Guilt is dislodgement from one's core constructs. A person feels guilt if he or she fails to confirm the constructs that define him or her. This definition of guilt is radically different from in other theories of personality. Kelly used the example of the man who regards others as cow-like creatures "making money and giving milk." Such a man might construe his role in relationship to others in terms of his ability to con favors or money from them. Such a man, who other psychologists might call a ruthless psychopath, and see as unable to experience guilt, feels guilt, according to Kelly's theory, when he is unable to con others: He is then alienated from his core constructs.

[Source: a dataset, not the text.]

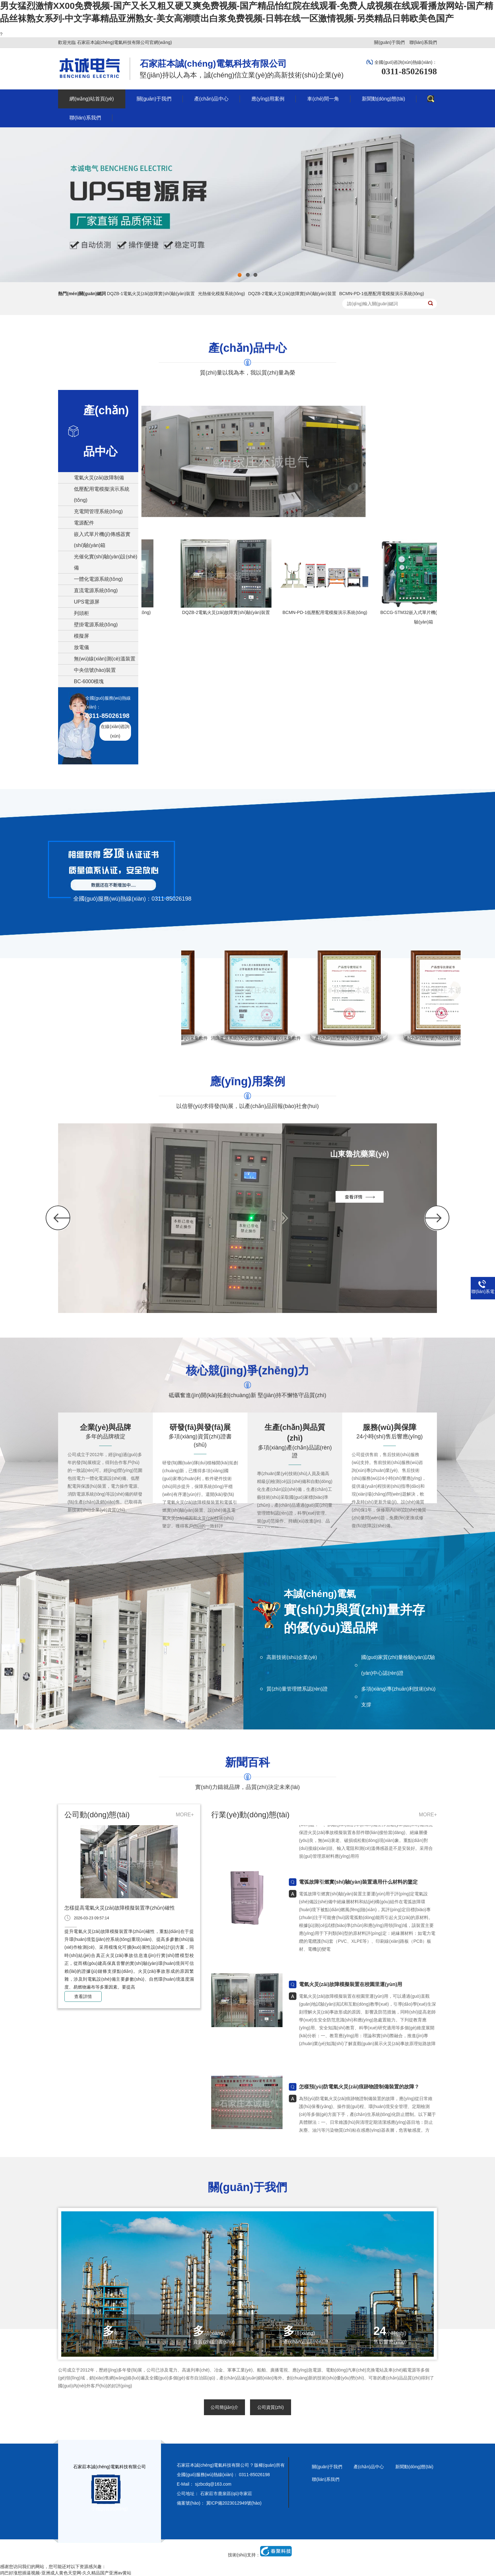 This screenshot has height=2576, width=495. I want to click on 直流電源系統(tǒng), so click(96, 590).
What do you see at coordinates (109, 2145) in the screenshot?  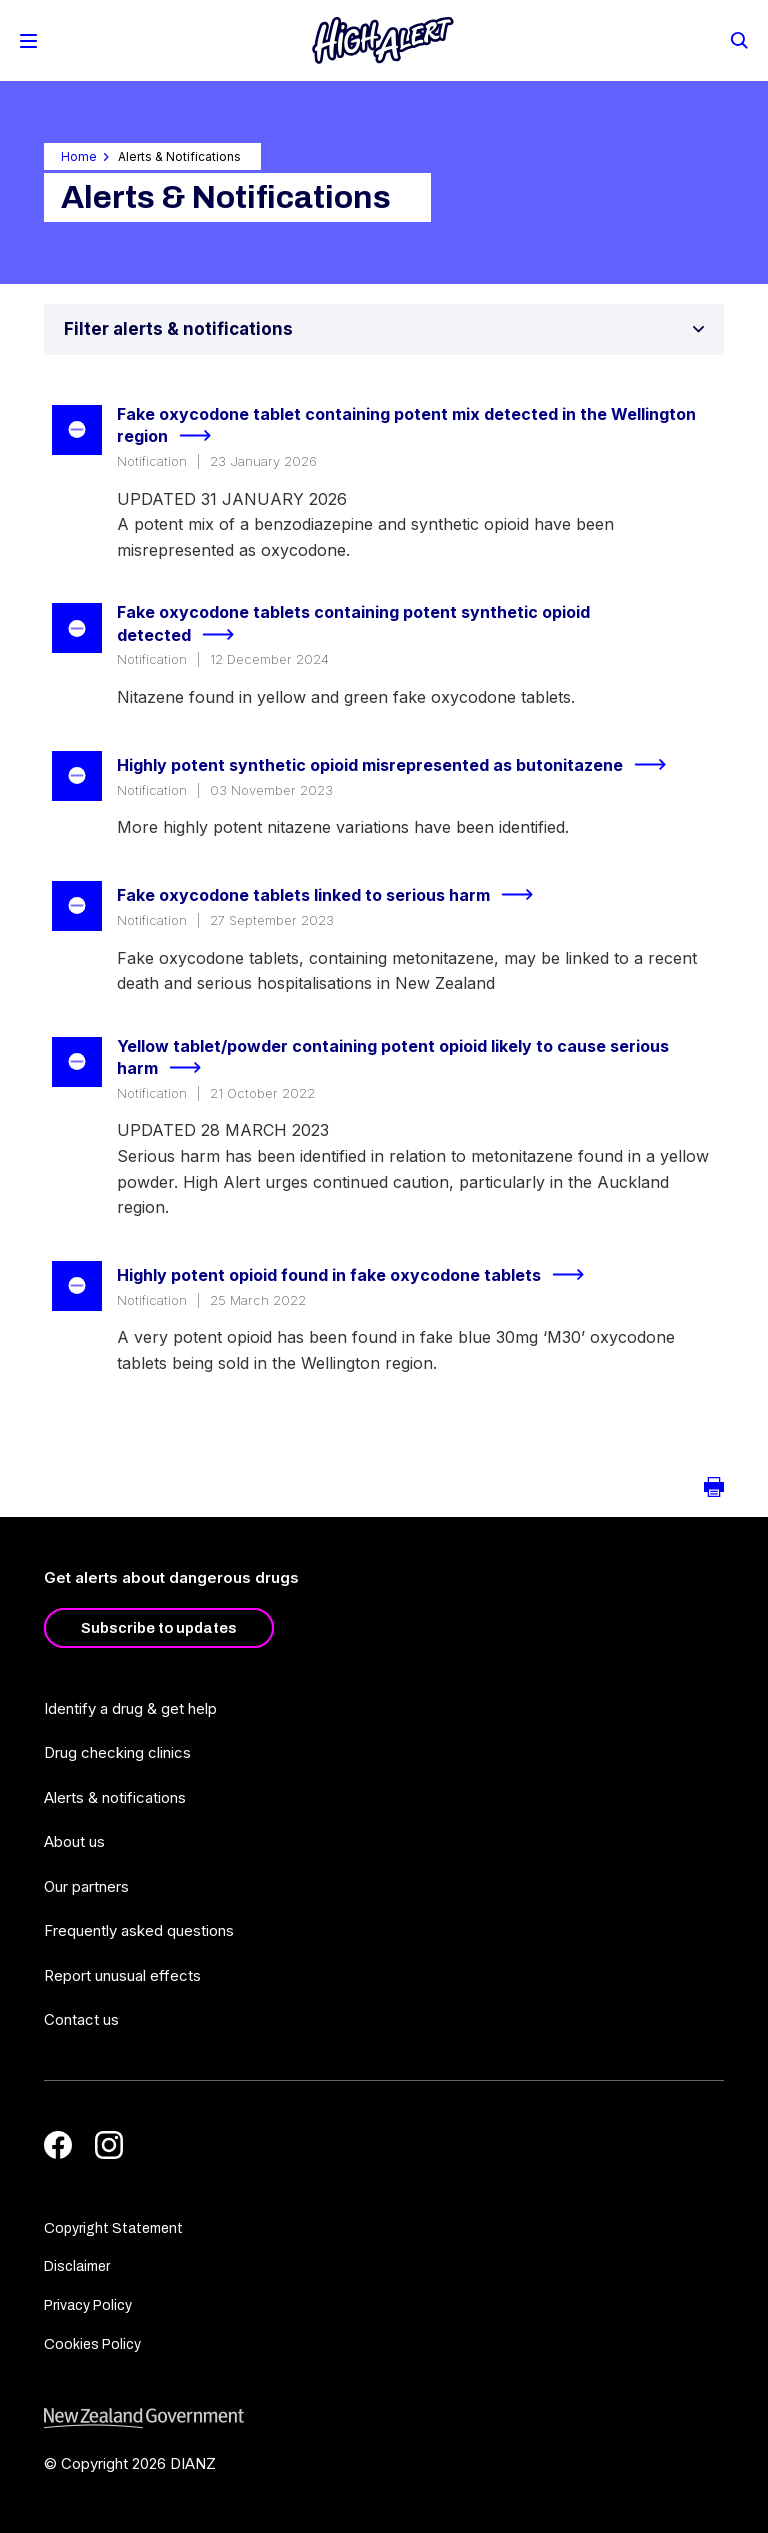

Hostility is "attempting to extort confirmation of a social prediction that is already failing." When a person encounters a situation in which s/he expects one outcome and receives quite a different one, s/he should change his/her theory or constructs rather than trying to change the situation to match his/her constructs. But the person who continually refuses to modify his or her belief system to accommodate new data, and in fact tries to change the data, is acting in bad faith and with hostility. Hostility, in Kelly's theory, is analogous to a scientist "fudging" his or her data. An example might be a professor who sees himself as a brilliant educator who deals with poor student reviews by devaluing the students or the means of evaluation.

Rep test

Rep stands for repertory grid. In 1955, the grid was created by George Kelly and based on his personal construct theory. The repertory grid is a mathematical way of giving meaning to one's own, or other people's, personal constructs. The test asks a person to list people or things that are important, then the responses are split into groups of three. There are three role-titles in each row; the person is to think how two of the constructs are alike, and how the other is different from the two that are alike.